Krankenhäuser „Heilsame Reduktion“ der stationären Versorgung?

Berlin (pag) – „Im Durchschnitt waren die Freihaltepauschalen gut und auskömmlich.“ Mit diesem Satz bringt Prof. Boris Augurzky die von ihm und Prof. Reinhard Busse verfassten „Analysen zum Leistungsgeschehen der Krankenhäuser und zur Ausgleichspauschale in der Corona-Krise“ auf den Punkt. Auf einer Veranstaltung von RS Media Consult erläutert Augurzky Hintergründe und entwirft neue Zielbilder stationärer Versorgung.

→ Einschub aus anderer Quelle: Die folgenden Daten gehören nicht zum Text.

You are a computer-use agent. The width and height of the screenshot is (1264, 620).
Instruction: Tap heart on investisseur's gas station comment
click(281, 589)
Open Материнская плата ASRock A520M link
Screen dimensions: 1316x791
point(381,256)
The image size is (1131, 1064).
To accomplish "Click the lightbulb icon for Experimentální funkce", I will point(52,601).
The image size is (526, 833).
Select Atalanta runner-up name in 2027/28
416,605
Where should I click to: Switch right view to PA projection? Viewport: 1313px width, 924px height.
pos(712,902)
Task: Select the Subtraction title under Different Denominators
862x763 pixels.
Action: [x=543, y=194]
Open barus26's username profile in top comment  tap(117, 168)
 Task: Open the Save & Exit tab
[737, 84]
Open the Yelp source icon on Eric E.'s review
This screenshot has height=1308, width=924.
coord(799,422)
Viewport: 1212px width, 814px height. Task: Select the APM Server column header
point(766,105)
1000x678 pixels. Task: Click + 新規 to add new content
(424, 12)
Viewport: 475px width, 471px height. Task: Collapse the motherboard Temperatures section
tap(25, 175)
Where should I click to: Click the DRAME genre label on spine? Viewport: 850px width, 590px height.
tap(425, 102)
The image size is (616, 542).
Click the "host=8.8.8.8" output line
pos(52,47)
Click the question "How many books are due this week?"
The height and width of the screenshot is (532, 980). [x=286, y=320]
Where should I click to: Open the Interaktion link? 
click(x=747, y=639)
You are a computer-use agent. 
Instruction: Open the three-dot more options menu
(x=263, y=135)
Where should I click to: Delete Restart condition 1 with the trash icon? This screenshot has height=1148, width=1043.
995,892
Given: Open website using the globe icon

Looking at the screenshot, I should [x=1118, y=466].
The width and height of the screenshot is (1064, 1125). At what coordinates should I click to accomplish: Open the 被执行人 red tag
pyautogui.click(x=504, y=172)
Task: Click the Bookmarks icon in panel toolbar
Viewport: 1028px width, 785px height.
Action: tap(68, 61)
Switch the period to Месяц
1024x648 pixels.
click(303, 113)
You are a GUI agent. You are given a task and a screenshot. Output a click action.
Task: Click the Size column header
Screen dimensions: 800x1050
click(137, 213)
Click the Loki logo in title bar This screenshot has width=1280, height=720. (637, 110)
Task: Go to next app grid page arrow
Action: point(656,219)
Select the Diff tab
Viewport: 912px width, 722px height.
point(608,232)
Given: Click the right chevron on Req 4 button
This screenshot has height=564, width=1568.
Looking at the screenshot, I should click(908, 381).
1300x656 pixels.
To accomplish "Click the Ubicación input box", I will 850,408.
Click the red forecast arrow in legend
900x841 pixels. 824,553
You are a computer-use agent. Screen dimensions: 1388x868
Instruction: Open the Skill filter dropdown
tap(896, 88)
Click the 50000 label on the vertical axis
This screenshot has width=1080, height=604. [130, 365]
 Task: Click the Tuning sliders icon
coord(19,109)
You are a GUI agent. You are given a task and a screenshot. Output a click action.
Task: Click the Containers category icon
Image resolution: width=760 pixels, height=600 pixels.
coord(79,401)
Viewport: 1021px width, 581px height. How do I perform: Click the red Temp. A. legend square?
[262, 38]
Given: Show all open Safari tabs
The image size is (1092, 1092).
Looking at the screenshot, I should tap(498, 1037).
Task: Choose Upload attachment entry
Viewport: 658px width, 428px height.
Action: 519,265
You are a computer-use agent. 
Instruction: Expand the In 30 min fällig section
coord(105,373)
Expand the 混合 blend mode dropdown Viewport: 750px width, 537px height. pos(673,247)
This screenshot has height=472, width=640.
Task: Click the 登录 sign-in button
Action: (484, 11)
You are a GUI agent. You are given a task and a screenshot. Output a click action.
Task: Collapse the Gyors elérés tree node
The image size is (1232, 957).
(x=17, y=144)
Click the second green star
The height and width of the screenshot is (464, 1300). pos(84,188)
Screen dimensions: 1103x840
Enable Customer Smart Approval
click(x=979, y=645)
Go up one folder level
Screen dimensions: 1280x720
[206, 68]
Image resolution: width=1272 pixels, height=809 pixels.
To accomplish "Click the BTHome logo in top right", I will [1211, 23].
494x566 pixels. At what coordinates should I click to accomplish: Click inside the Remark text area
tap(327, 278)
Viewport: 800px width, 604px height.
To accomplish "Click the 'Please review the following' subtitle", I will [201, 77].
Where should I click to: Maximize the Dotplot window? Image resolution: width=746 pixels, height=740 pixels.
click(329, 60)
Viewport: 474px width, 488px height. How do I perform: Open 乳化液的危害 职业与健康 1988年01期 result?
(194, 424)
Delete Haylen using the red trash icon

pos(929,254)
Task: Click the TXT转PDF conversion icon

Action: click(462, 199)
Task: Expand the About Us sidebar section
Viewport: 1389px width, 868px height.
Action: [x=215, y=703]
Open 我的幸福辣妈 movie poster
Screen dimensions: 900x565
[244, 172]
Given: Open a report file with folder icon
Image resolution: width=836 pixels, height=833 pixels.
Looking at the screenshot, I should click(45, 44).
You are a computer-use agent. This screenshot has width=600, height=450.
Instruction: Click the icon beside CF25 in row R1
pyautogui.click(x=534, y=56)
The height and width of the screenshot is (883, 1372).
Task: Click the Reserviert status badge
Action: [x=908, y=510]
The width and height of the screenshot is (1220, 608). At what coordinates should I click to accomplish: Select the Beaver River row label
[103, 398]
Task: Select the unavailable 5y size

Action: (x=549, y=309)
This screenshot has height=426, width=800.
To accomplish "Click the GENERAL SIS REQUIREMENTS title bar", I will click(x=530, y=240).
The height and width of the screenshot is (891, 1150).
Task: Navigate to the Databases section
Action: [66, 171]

Mit Blick auf den noch ausstehenden Erlösausgleich, das Krankenhauszukunftsgesetz, Tarifrefinanzierungen etc. glaubt der Leiter des Kompetenzbereichs Gesundheit beim RWI, dass „unterm Strich 2020 ein vergleichsweise gutes Jahr wird“.

Das Gutachten enthält auch detaillierte Angaben zum Leistungsgeschehen. Besonders heraus stellt Augurzky den ganzjährigen Einbruch bei ambulant-sensitiven Fällen: z.B. Hauptdiagnose (HD) Asthma (-29 Prozent), HD COPD (-28 Prozent), HD Diabetes (-17 Prozent). Es handele sich dabei um eine deutlich größere Reduktion als bei den anderen Leistungen.
Der Experte nimmt unter anderem diese Entwicklung zum Anlass, um über die Zukunft der stationären Versorgung grundsätzlich nachzudenken: Kommen wir wieder auf das Vorkrisenniveau? Oder handelt es sich um eine „schöpferische Zerstörung“ analog zur Luftfahrtbranche, die sich bereits umgestellt hat? Er erkennt eine möglicherweise „heilsame Reduktion dieser ganzen Aktivität“ und plädiert für eine neues Zielbild – 100 Prozent Patientenorientierung. Ethisch sei außerdem, was Ressourcen spart – auch Personalressourcen. „Wenn einer weniger Pflegekräfte braucht, weil es einen neuen Ablauf gibt, neue Prozesse oder weniger Bedarfe, dann muss man gefeiert werden.“

Augurzy sieht neue Rollen für Krankenhäuser. Kleine Grundversorger könnten in einem integrierten Gesundheitszentrum aufgehen und zum Prototyp sektorenübergreifender Versorgung werden. Als Vorbild nennt er finnische Gesundheitszentren für primärärztliche Versorgung. Hierzulande sollte aber auch die fachärztliche Versorgung an einem solchen Zentrum angesiedelt sein, ebenso wie Kurzzeitpflege etc. Dass dafür noch viele Hürden zu überwinden sind, weiß auch Augurzky. Er empfiehlt, dieses Zielbild bei künftigen Gesetzesinitiativen stets mitzudenken.